■ **SET PROBLEM**
Count the lines of the listing below that contain the string "Where", matching case exactly. Reply with the number alone.

■ **RECORDS FOR PROCESSING**
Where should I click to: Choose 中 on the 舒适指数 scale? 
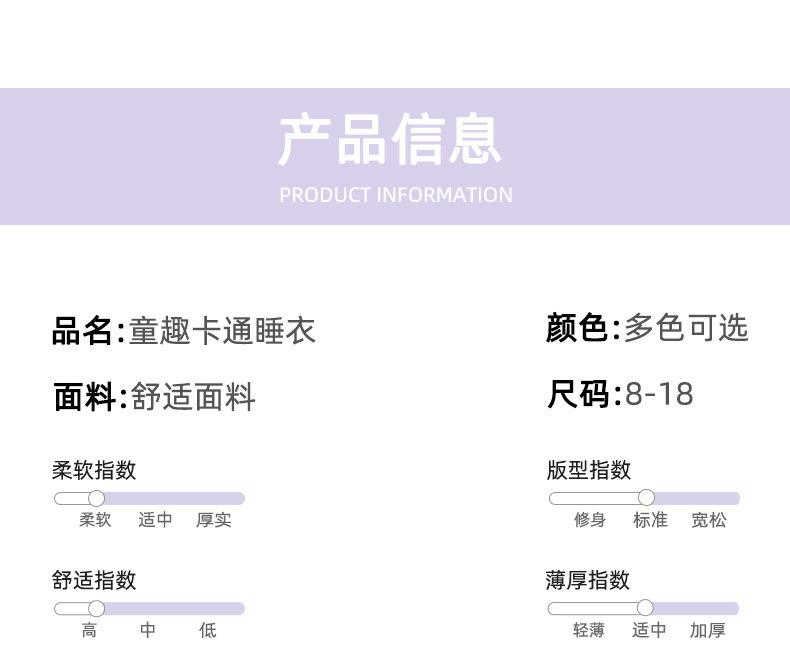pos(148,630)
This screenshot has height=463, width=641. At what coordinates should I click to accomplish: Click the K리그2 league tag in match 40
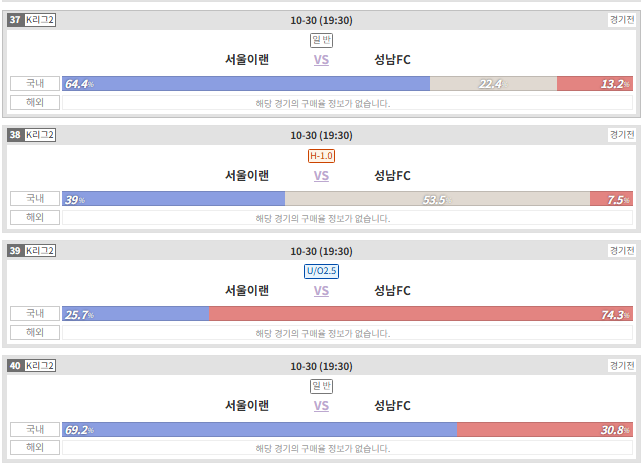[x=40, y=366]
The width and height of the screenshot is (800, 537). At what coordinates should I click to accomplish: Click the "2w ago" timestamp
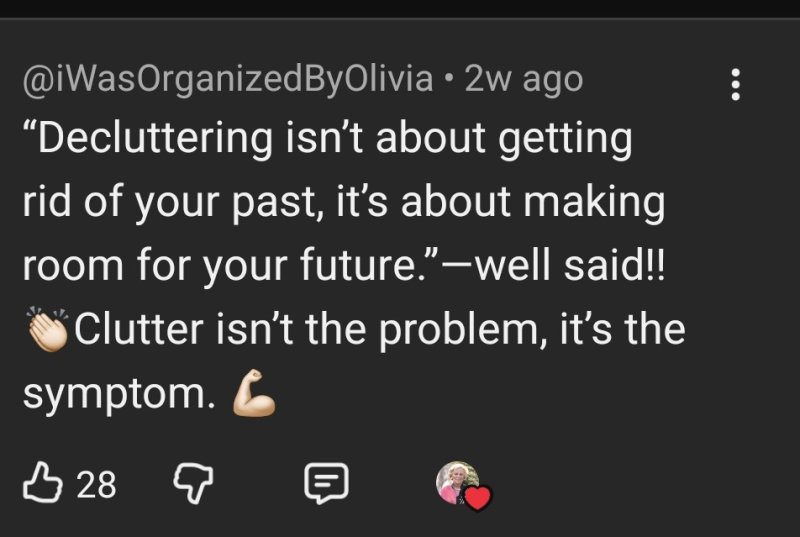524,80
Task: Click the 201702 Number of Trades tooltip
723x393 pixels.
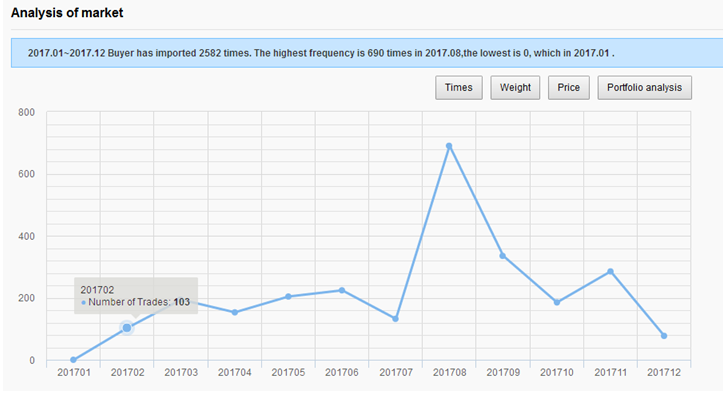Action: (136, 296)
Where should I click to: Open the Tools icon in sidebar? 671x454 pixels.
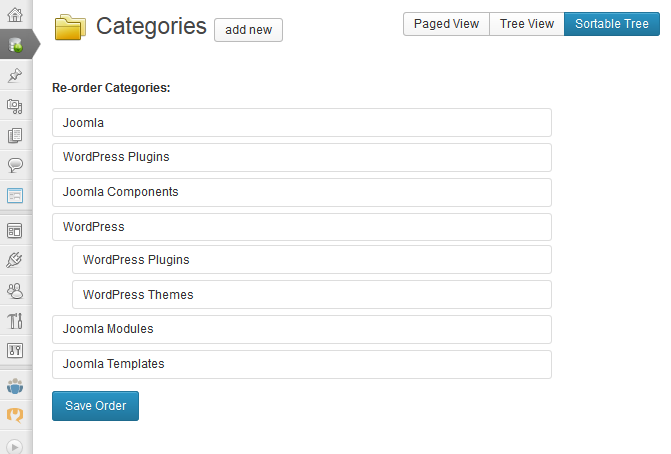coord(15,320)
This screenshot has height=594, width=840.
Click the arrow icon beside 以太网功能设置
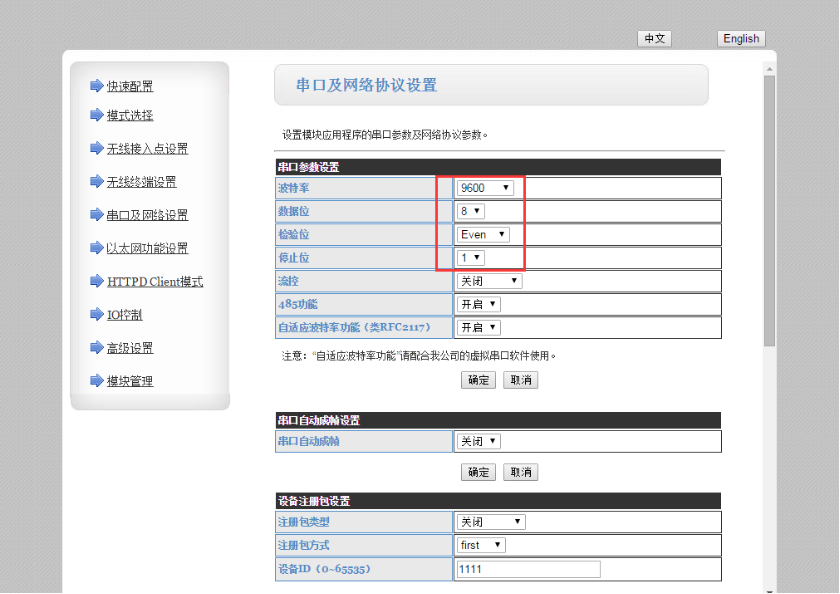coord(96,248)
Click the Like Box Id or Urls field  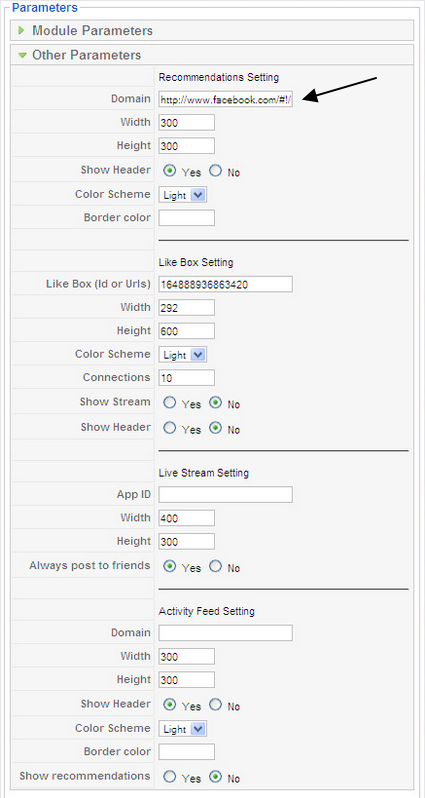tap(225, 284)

■ **RESULT OF THE TASK**
2